472
submitted 2 months ago by kalkulat@lemmy.world to c/science@lemmy.world
you are viewing a single comment's thread
view the rest of the comments
[-] LarmyOfLone@lemm.ee 1 points 2 months ago* (last edited 2 months ago)

Ah thank you, never seen that mentioned. That makes it even more awesome for solar system exploration! The article mentioned expanding to much larger designs too.

PS: Now I wonder if assembling these solar sails with lightweight girders in orbit on a space station would be worth it. The spooling mechanism is awesome but if you could just send it up dis-assembled and assemble it in space they could probably be more efficient.

[-] Cocodapuf@lemmy.world 1 points 2 months ago

Well... I'm afraid I'm not sure if they'll be effective for the ISS. The ISS sits in low orbit (a relatively high part of Leo, but none the less), so it hits some extremely thin atmosphere, which has a noticeable drag over time. For that reason the ISS has to boost its orbit a little every few months. My fear is that a solar sail large enough to have an effect on the ISS is probably large enough to add a whole lot of atmospheric drag, even from just the trace particles it encounters.

[-] LarmyOfLone@lemm.ee 1 points 2 months ago

Oh right, yeah. Hopefully we'll see a higher orbit space station that can do manufacturing like this.

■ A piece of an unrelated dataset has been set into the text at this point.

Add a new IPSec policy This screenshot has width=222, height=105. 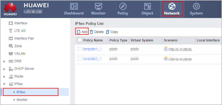point(82,32)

[-] Cocodapuf@lemmy.world 2 points 2 months ago

Yeah, we may well end up seeing a lot more use of solar light pressure to orient spacecraft over the coming years, especially deep space probes and higher orbit satellites. Telecom satellites need a lot of power for their transmitters, so they generally have quite large solar arrays, I wouldn't be surprised to see some of those using this method for station keeping. (Though these days they're already using very efficient ion thrusters for station keeping, so they may not really need to use this method)

But while solar sail propulsion takes a lot of very specific design requirements, using solar pressure just for maintaining orientation doesn't actually require any fancy hardware (if you already have solar panels), it's all an entirely software solution. Which means it's always a viable backup plan when hardware failures occur.

[-] LarmyOfLone@lemm.ee 1 points 2 months ago

Yeah exploring for asteroid mining and the asteroid belt being 2-3 AU from the sun, you have 4 to 9 times less solar pressure. But you could still accelerate closer to the sun and then swing out. I imagine tiny cube sats with cheap solar sails could do much of the work there. Anyway, exciting times!

[-] Cocodapuf@lemmy.world 1 points 2 months ago* (last edited 2 months ago)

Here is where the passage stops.